One of their organisers, Carla Lepelaars, tells me the economic crisis has deepened the problems they face. "People are more worried, more frightened and so worry about being excluded. The way the public debate is going, talking about groups of people as though they are completely different leads to other people feeling that they don't belong, that they are not allowed to belong."

What does she make of Wilders' party?

"If people are being told that it's another lot of people who are the problem, then all of a sudden you have all these enemies walking around, and you start thinking about everything in ethnic categories.

"He expresses concerns people obviously feel, but then he doesn't come up with solutions that make people stronger, but that make people weaker. If you make them more fearful and tell them we are going to solve these problems by getting rid of all the immigrants, it's not going to happen - not a real solution."

There's no doubt that Mr Wilders aims to provoke and hopes to be rewarded by the electorate for both boldness and speaking out, for not being part of a political elite who are seen by many as disconnected from the real problems and feelings of voters.
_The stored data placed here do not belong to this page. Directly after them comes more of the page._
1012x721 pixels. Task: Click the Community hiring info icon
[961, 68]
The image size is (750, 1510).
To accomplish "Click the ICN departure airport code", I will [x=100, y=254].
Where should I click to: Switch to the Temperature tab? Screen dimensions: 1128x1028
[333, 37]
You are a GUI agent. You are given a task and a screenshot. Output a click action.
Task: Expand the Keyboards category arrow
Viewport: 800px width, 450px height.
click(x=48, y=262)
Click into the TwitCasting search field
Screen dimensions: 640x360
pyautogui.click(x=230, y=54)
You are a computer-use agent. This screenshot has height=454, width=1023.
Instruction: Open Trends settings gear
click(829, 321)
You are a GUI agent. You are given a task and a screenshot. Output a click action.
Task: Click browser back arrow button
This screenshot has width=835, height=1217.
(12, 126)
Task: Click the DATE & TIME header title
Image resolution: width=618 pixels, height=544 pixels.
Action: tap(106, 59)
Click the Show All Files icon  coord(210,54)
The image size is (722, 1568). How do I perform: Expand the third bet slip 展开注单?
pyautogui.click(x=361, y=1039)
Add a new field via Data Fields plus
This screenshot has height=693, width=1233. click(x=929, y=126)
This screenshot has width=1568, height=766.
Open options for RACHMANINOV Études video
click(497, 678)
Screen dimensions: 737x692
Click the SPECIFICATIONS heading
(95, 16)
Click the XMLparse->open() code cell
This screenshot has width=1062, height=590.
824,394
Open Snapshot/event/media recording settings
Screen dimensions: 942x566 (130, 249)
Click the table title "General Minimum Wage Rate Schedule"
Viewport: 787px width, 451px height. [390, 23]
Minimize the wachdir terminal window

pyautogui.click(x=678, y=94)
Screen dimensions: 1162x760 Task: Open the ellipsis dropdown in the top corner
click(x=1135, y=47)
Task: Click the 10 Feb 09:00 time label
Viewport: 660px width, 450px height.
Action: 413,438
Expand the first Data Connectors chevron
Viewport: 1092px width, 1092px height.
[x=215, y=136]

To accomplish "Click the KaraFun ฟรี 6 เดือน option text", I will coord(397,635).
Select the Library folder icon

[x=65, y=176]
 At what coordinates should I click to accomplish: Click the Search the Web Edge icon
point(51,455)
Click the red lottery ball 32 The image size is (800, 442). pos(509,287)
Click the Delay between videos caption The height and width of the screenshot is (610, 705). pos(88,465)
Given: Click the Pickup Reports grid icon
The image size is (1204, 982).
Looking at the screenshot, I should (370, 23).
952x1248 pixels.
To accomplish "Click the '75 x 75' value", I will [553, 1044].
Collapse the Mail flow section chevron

Dr Alfred Pijpers, from the Clingendael Institute of European Studies, tells me that Dutch society is becoming more sceptical about the EU and the ciris has provoked a feeling of "Dutch jobs for Dutch workers". He feels Wilders has carefully positioned himself. He says unlike most politicians he is unsmiling, perhaps rather against his nature, to show that he is a serious man confronted by serious problems.

"His views are very radical and offensive to Muslim people and he uses his radical proposals to position himself in Dutch politics. The way he is rejecting the establishment in The Hague and Brussels is an instrument for gaining power."

But he thinks Wilders is not an heir to the hard right.

"He's not a right-winger. He thinks Islam is a threat to homosexuals and women's rights. It's certainly not a fascist party, he's very liberal in some areas and supporting a socialist agenda in the Dutch parliament, to do with social security and housing and healthcare. He's a populist, which means he does not follow the agenda of the political elite."

I would have thought that both an element of socialism and populism are almost key ingredients in a hard-right recipe. There's also a tendency to see previous movements as cruder than they really were. There may be a good few supporters of far-right views who are obsessed with measuring skulls, but even the Nazis or the Klan identified their enemies by behaviour, beliefs and culture and saw themselves as defending Western Civilisation as well as blood lines.

Mr Wilders is adamant he has nothing to do with that tradition.

"I am not a racist at all. I am a democratic person, I have nothing against anybody, any race, only I fear Islamisation. I see Islam as more of an ideology than a religion. It wants to dominate every part of our society and wants us to submit, to dominate us. I've nothing against any people, any colour, any background, any sexual preference."

There is another very important point. The men surrounding Wilders wear white jackets of flimsy synthetic material with party slogans, but that's not a uniform. There are no shaven heads. Of course not even the hardest of hard right parties marches in jackboots these days.

But Wilders has made it 100% clear that he is against the use of violence, or even non-parliamentary means. The use he does make of violence is to stress that he is a likely victim of it.

Two prominent Dutch figures have been murdered for anti-Islamic views and, as the policeman puts away his folding body armour, I reflect that flirting with martyrdom is an effective, but very high-risk, political strategy.